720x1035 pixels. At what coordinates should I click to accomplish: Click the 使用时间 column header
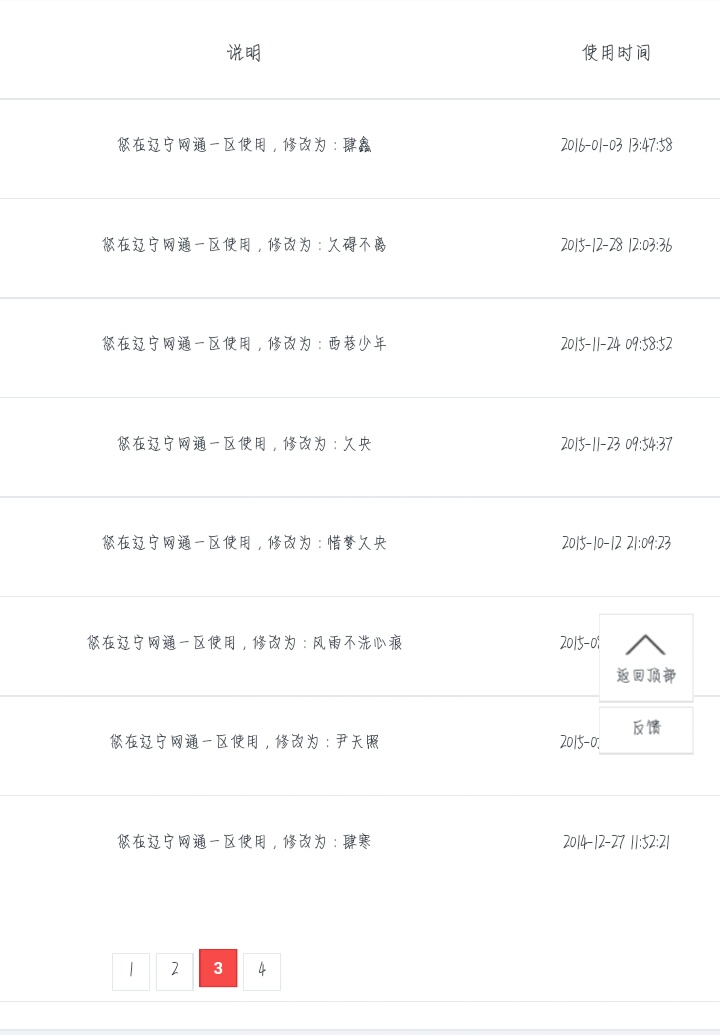tap(616, 53)
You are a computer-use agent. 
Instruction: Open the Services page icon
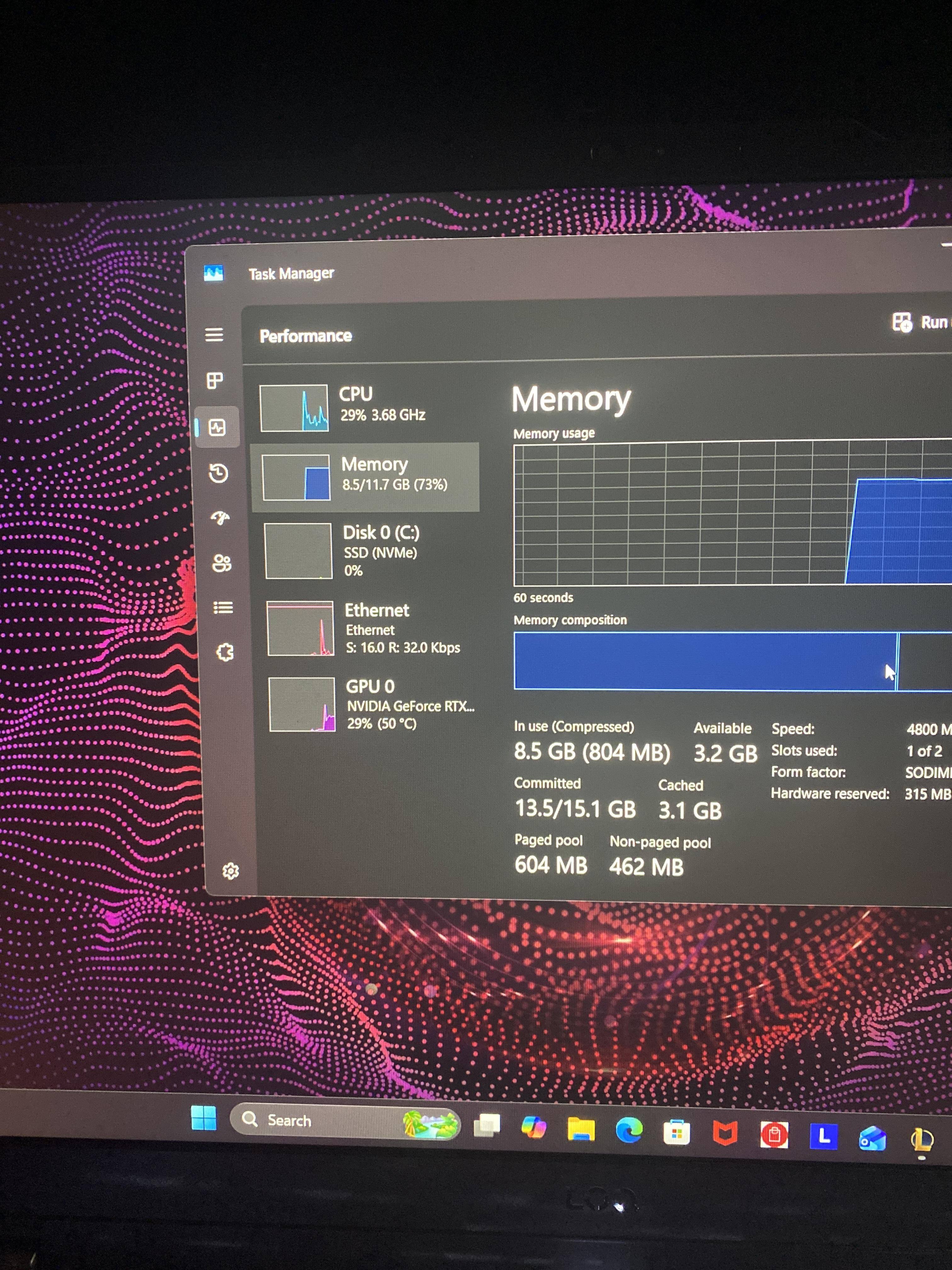tap(225, 652)
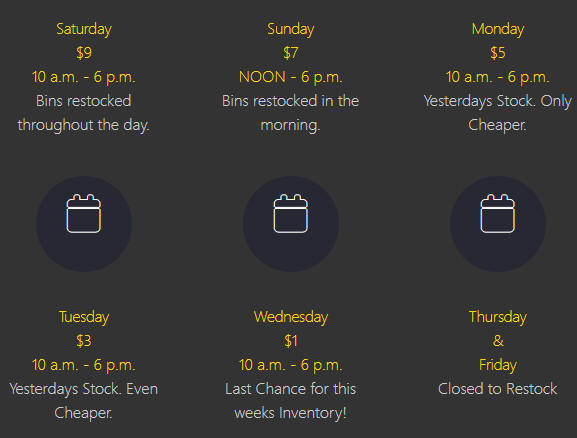Click 'Last Chance for this weeks Inventory!' text

tap(291, 401)
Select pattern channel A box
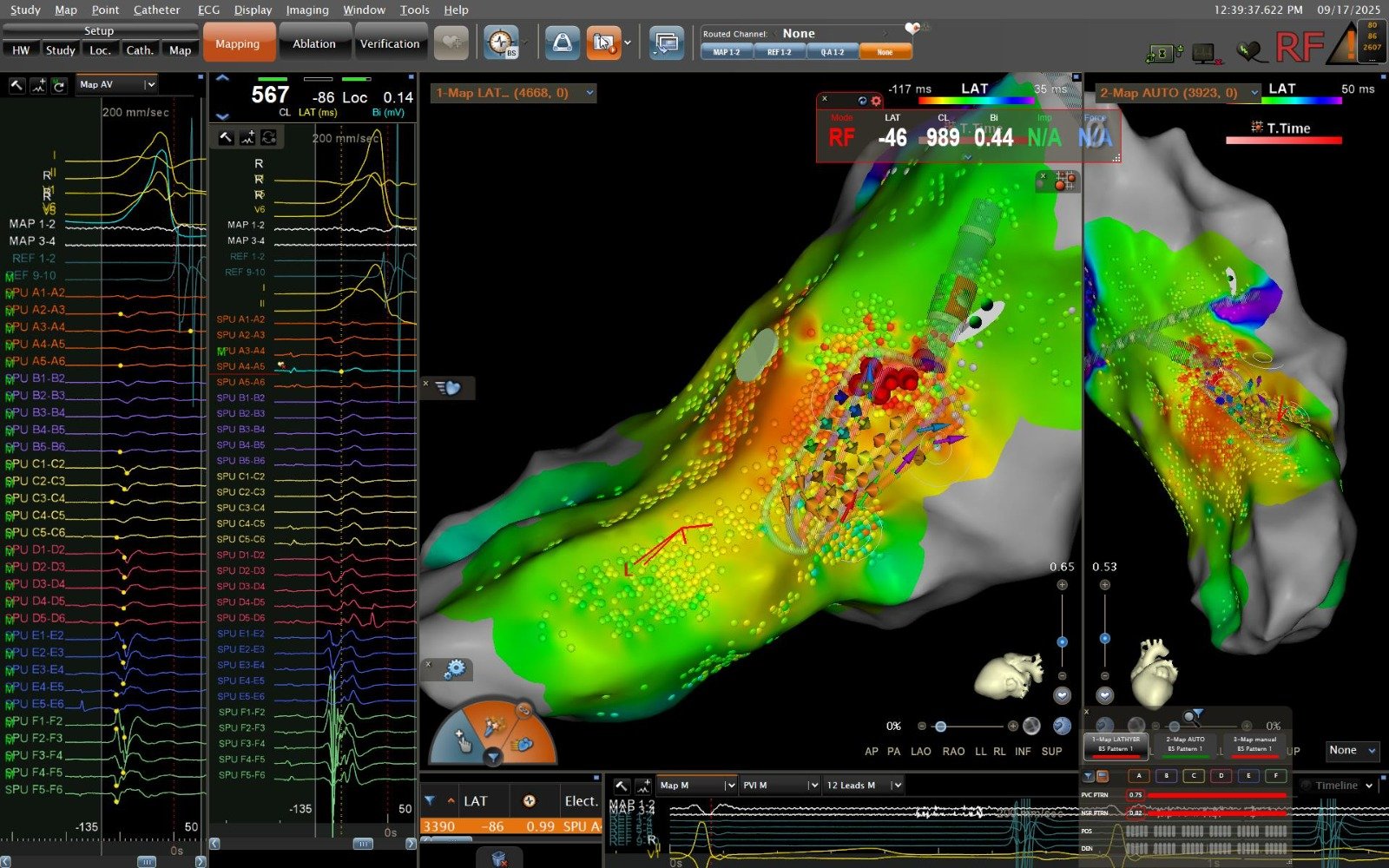Image resolution: width=1389 pixels, height=868 pixels. (x=1139, y=775)
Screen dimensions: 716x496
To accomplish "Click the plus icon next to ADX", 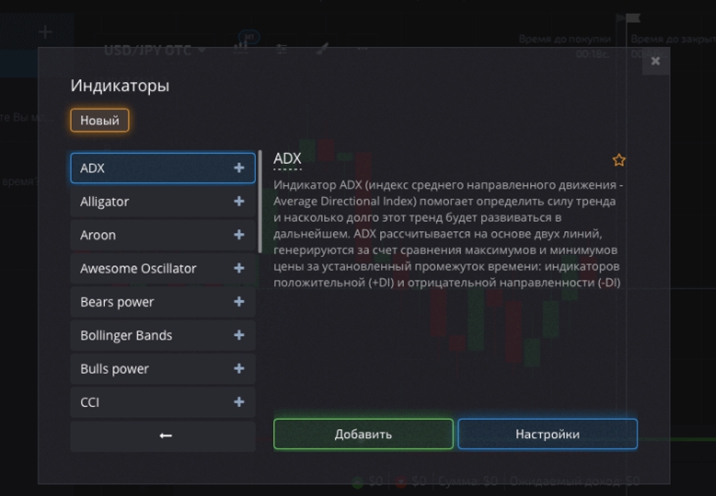I will coord(238,168).
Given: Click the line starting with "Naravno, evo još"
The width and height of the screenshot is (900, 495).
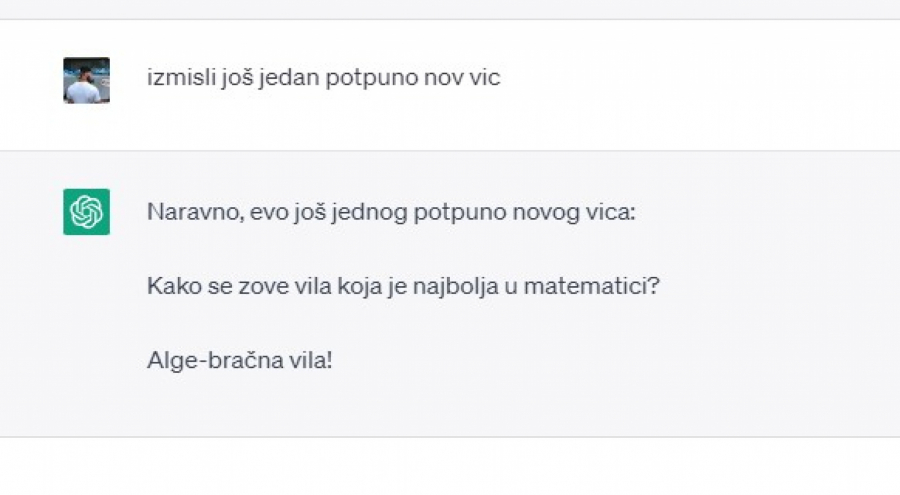Looking at the screenshot, I should (391, 213).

--

Rewrite the data starting at the line that contains "Given: Click the" and ending at the end of the data, replacing "line" with "sentence" and leaving everything else unchanged. Omit the pictures from your answer.

→ Full output:
Given: Click the sentence starting with "Naravno, evo još"
The width and height of the screenshot is (900, 495).
Looking at the screenshot, I should (391, 213).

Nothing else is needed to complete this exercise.